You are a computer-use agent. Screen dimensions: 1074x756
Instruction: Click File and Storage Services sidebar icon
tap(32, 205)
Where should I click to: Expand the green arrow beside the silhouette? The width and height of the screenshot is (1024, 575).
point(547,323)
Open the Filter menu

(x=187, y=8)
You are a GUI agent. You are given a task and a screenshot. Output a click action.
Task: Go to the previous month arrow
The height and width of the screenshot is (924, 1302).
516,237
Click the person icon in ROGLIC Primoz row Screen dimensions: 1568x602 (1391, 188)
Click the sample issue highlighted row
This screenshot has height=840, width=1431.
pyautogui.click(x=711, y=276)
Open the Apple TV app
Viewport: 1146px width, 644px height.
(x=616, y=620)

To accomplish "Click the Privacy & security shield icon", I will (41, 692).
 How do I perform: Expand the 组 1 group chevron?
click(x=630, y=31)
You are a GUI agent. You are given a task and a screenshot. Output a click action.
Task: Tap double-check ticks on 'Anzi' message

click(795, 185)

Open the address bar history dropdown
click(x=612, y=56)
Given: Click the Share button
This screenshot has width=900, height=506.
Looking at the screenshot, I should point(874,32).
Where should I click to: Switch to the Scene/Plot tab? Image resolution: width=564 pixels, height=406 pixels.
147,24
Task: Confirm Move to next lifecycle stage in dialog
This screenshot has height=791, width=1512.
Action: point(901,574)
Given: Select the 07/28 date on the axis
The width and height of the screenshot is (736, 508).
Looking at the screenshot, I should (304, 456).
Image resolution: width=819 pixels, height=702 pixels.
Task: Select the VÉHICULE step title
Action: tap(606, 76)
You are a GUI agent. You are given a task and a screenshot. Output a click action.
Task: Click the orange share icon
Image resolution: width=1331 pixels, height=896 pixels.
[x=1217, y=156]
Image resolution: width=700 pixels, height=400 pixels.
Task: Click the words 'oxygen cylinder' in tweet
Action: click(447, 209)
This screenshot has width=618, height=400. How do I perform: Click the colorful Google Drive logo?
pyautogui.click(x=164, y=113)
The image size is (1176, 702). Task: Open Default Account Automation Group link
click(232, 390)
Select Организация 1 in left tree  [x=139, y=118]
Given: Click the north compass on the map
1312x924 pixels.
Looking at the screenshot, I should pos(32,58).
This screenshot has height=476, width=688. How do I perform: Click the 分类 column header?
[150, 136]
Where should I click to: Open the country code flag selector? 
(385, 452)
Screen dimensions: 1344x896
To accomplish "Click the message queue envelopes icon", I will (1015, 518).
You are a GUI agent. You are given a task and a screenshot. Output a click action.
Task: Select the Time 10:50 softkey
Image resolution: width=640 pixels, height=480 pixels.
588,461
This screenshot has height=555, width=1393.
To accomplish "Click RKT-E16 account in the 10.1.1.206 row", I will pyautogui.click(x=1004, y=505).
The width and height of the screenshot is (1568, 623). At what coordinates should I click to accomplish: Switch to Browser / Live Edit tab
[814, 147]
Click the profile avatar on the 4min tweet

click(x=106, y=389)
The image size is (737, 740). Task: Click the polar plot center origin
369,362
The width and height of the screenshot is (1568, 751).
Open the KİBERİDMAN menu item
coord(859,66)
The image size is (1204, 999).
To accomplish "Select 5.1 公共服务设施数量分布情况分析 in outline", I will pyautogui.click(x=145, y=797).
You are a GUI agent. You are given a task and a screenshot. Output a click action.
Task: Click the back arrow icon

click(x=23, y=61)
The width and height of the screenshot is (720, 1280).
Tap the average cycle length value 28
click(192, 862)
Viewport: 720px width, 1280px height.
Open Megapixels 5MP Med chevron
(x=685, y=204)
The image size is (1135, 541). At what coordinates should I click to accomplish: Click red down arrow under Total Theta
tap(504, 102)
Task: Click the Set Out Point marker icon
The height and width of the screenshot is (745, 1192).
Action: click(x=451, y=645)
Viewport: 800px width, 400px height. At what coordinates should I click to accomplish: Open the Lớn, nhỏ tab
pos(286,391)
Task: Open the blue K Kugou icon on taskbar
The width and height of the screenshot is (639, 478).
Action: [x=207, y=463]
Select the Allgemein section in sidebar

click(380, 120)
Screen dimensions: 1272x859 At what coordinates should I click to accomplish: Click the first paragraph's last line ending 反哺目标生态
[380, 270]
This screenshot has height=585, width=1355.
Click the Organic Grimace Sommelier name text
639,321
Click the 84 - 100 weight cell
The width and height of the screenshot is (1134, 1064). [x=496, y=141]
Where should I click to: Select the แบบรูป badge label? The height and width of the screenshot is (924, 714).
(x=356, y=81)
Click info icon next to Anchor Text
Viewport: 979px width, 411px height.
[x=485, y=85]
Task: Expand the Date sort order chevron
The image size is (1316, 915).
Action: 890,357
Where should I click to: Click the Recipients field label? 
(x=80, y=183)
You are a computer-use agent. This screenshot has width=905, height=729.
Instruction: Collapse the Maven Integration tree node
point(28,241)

____________________

## WHAT NEEDS TO BE DONE
Which lines above run from the one containing "Where should I click to: Switch" to the one containing "Given: Select the 07/28 date on the axis"? Give them again exactly, both ends included.

## EXERCISE OUTPUT
Where should I click to: Switch to the Scene/Plot tab? Image resolution: width=564 pixels, height=406 pixels.
147,24
Task: Confirm Move to next lifecycle stage in dialog
This screenshot has height=791, width=1512.
Action: point(901,574)
Given: Select the 07/28 date on the axis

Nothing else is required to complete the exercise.